12 Feb

Nullità dei contratti di credito al consumo per mancata valutazione del merito creditizio

Con la sentenza dell’11 gennaio 2024, resa all’esito della causa C-755/22, la Corte di Giustizia dell’Unione Europea si è pronunciata sulla possibilità di dichiarare la nullità dei contratti di credito al consumo, in caso di errata valutazione del merito creditizio.

Va ricordato che la Direttiva dell’Unione Europea 2008/48, all’art. 8, aveva introdotto l’obbligo di valutare il merito creditizio del consumatore, al fine di tutelarlo contro i rischi di sovraindebitamento e di insolvenza. Lo scopo era duplice: garanzia per i consumatori, da una parte, e responsabilizzazione degli stessi, dall’altra parte, onde evitare che si indebitino pur non essendo solvibili.

In altre parole, Il consumatore va preservato dal rischio di sovraindebitamento, attraverso una verifica, condotta dall’istituto di credito, circa la capacità e la propensione del consumatore a rimborsare il debito che intende contrarre.

La sentenza sopra citata ha osservato che i detti rischi di insolvenza, da parte del consumatore, possono verificarsi anche dopo il rimborso del credito.
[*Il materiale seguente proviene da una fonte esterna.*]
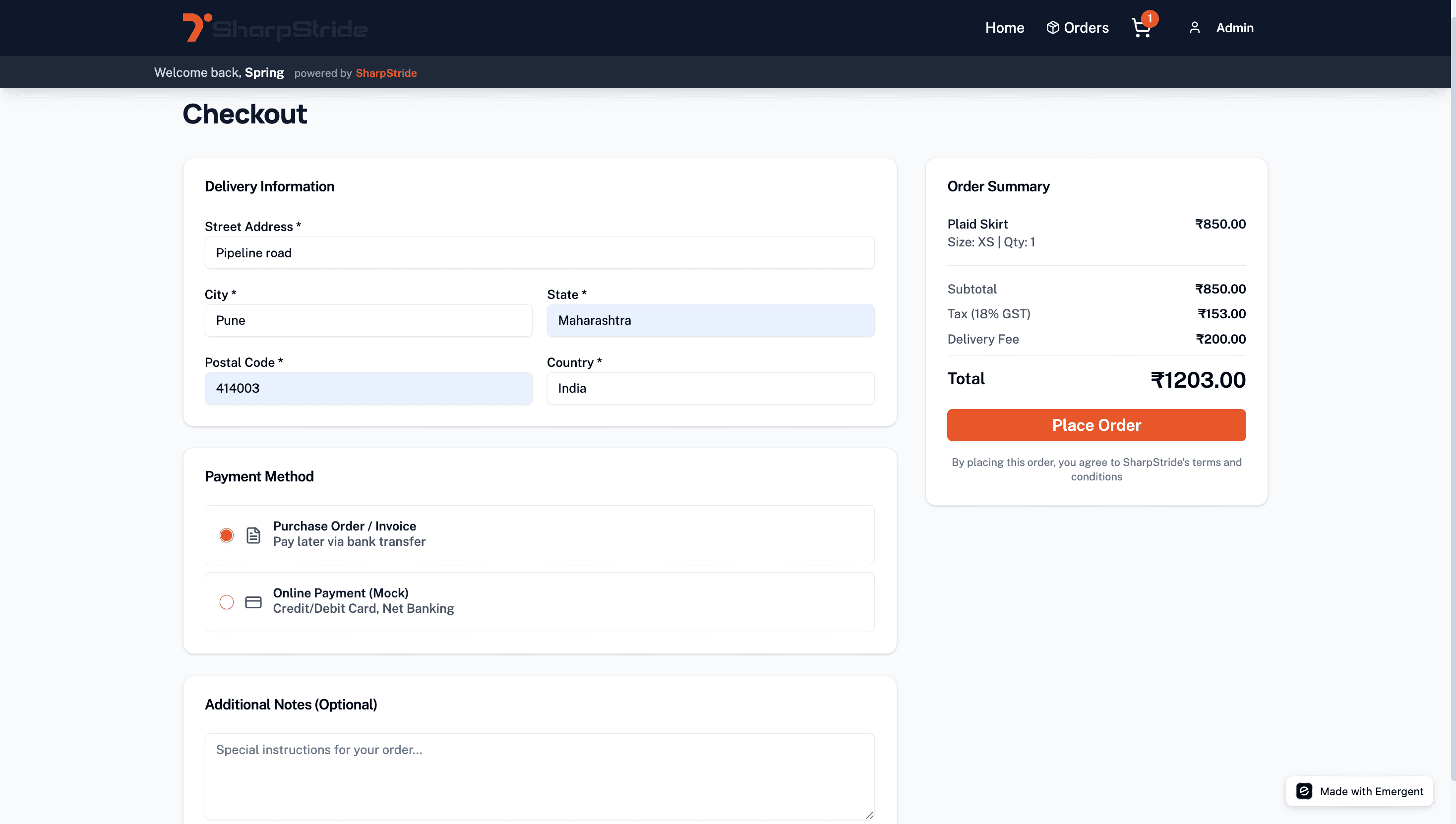Image resolution: width=1456 pixels, height=824 pixels.
Task: Click the Country field showing India
Action: coord(710,388)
Pertanto la Corte, non solo ha ritenuto che l’errata valutazione del merito creditizio vada sanzionata con la nullità del contratto di credito, ma ha esteso tale sanzione anche al caso in cui il contratto sia già stato integralmente eseguito dalle parti, e il consumatore non abbia subito alcuna conseguenza pregiudizievole per effetto di tale violazione. Ciò significa che non è sufficiente che il consumatore abbia interamente pagato il proprio debito, così come resta irrilevante che il consumatore non abbia sollevato eccezioni rispetto a tale contratto durante il periodo di rimborso.
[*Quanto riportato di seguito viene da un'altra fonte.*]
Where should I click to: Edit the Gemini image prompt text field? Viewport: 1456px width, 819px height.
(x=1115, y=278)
Al riguardo, la Corte ha premesso che il regime di sanzioni applicabili in caso di violazione delle disposizioni nazionali adottate ai sensi dell’art. 8 della direttiva 2008/48,  deve essere definito in modo tale che le sanzioni siano effettive, proporzionate e dissuasive. Ha ricordato, altresì, come, in precedenti pronunce, avesse già dichiarato la violazione poteva essere sanzionata con la decadenza del diritto del creditore agli interessi.

Conseguentemente, la Corte ha osservato che subordinare l’applicazione di una sanzione che implica la nullità del contratto di credito (nonché la decadenza dal diritto, per il creditore, di ottenere il pagamento degli interessi convenuti), alla condizione che il consumatore abbia subito una conseguenza pregiudizievole, potrebbe favorire l’inosservanza, da parte dei creditori, dell’obbligo loro incombente in forza dell’art. 8 della Direttiva 2008/48. In tal senso, questi ultimi potrebbero essere incentivati a non procedere ad una valutazione sistematica ed esaustiva del merito creditizio dei consumatori.

Così, la Corte ha affermato che il principio di proporzionalità non osta a che uno Stato membro scelga di sanzionare la violazione delle disposizioni nazionali, che garantiscono la trasposizione dell’art. 8 della Direttiva 2008/48, mediante la nullità del contratto di credito e la decadenza del diritto del creditore al pagamento degli interessi convenuti, anche quando il consumatore non abbia subito conseguenze pregiudizievoli per effetto di tale violazione.

Ciò posto, vedremo come i principi affermati da tale sentenza saranno applicati in Italia.